TASK GOAL = Your whole reply should be the lines from the one that contains "This screenshot has width=463, height=1023." through the last line of the listing, copied exactly.

GIVEN ENTRIES =
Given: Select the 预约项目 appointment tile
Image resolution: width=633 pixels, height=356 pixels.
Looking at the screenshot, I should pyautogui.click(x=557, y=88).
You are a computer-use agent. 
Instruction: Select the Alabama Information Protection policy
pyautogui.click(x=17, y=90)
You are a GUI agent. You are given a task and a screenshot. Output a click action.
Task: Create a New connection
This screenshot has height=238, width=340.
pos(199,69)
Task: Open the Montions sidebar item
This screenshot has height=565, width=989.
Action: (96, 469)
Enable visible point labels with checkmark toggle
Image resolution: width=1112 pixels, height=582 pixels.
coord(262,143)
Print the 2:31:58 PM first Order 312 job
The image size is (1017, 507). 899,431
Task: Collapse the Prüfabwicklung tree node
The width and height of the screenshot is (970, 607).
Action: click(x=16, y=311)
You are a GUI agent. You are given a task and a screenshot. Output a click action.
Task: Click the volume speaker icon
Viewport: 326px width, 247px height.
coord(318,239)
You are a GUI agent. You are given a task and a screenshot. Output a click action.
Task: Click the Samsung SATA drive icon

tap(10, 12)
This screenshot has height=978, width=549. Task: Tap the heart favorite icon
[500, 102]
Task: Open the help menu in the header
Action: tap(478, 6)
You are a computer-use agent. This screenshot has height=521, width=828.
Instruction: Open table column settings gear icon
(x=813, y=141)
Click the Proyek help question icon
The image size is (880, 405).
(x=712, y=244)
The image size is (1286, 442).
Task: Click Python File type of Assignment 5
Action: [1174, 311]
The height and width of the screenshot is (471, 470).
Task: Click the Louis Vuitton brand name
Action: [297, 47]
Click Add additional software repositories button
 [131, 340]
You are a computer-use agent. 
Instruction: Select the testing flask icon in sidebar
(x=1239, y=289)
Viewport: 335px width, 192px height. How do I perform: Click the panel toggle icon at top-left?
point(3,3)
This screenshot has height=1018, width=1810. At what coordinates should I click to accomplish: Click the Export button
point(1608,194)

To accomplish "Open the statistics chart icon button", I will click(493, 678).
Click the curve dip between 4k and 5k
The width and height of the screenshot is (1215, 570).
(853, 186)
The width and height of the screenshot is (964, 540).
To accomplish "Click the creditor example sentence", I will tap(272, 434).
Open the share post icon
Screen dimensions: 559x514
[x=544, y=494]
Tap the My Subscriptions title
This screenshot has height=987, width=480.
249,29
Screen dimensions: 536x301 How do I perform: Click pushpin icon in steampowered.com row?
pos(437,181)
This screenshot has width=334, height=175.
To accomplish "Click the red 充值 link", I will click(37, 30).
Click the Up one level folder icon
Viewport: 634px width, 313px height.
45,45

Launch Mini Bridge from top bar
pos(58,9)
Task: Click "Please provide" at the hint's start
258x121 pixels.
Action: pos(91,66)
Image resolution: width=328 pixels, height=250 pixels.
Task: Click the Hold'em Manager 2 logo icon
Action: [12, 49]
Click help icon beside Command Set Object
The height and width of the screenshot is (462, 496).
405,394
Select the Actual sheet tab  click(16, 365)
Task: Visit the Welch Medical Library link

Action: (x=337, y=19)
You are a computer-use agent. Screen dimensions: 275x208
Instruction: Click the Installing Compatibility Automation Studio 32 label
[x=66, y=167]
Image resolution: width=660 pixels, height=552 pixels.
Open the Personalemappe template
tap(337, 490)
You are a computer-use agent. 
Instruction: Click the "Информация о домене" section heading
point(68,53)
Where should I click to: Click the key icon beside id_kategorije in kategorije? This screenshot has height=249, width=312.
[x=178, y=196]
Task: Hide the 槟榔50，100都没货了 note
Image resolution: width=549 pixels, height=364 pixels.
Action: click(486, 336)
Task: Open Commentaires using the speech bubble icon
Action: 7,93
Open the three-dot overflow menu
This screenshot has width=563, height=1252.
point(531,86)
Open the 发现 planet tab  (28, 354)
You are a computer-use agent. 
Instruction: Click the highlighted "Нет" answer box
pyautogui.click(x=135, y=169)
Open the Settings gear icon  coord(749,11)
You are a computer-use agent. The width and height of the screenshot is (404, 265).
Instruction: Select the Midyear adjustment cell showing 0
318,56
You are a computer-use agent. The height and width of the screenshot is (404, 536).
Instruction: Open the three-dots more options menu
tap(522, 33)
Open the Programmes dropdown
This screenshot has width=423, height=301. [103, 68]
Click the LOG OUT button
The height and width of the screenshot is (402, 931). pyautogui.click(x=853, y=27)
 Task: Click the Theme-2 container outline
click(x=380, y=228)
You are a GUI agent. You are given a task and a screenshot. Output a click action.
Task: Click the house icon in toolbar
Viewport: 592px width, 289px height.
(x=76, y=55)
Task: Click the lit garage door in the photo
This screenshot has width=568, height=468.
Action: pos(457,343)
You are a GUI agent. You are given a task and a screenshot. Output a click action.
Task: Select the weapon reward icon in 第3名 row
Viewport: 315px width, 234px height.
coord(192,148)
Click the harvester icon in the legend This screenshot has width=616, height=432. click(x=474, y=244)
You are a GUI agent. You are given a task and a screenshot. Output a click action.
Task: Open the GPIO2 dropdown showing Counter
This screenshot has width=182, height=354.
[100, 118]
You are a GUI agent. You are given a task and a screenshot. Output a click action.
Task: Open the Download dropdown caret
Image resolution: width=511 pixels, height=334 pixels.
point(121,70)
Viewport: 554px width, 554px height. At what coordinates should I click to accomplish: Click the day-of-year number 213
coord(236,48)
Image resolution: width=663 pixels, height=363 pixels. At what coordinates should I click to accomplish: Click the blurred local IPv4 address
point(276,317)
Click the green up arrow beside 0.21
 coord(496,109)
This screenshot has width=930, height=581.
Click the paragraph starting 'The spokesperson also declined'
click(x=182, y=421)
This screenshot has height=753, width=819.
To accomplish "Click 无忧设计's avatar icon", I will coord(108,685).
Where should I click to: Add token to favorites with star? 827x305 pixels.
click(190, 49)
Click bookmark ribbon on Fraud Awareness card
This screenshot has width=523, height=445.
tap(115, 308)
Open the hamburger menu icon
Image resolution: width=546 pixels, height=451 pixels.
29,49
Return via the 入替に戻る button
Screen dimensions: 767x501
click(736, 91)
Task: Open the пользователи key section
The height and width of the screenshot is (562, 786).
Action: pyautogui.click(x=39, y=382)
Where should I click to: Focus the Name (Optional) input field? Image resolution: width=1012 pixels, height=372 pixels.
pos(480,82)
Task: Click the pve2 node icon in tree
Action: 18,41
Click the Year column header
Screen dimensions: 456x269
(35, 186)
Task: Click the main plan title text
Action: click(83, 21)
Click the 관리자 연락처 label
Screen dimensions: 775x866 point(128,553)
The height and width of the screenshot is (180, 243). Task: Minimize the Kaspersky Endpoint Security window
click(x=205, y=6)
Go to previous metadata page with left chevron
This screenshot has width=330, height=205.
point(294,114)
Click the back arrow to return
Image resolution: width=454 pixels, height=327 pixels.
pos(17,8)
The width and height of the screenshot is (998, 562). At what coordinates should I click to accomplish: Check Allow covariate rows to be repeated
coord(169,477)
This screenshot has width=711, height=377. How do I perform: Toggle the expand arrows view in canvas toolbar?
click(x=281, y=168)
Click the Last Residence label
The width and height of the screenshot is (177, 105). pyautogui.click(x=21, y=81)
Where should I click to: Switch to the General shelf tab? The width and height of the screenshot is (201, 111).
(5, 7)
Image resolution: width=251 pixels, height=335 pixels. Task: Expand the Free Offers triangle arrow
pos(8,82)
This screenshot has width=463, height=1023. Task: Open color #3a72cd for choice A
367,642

RESPONSE TO THIS EXERCISE =
This screenshot has width=463, height=1023. Task: Open color #3a72cd for choice A
367,642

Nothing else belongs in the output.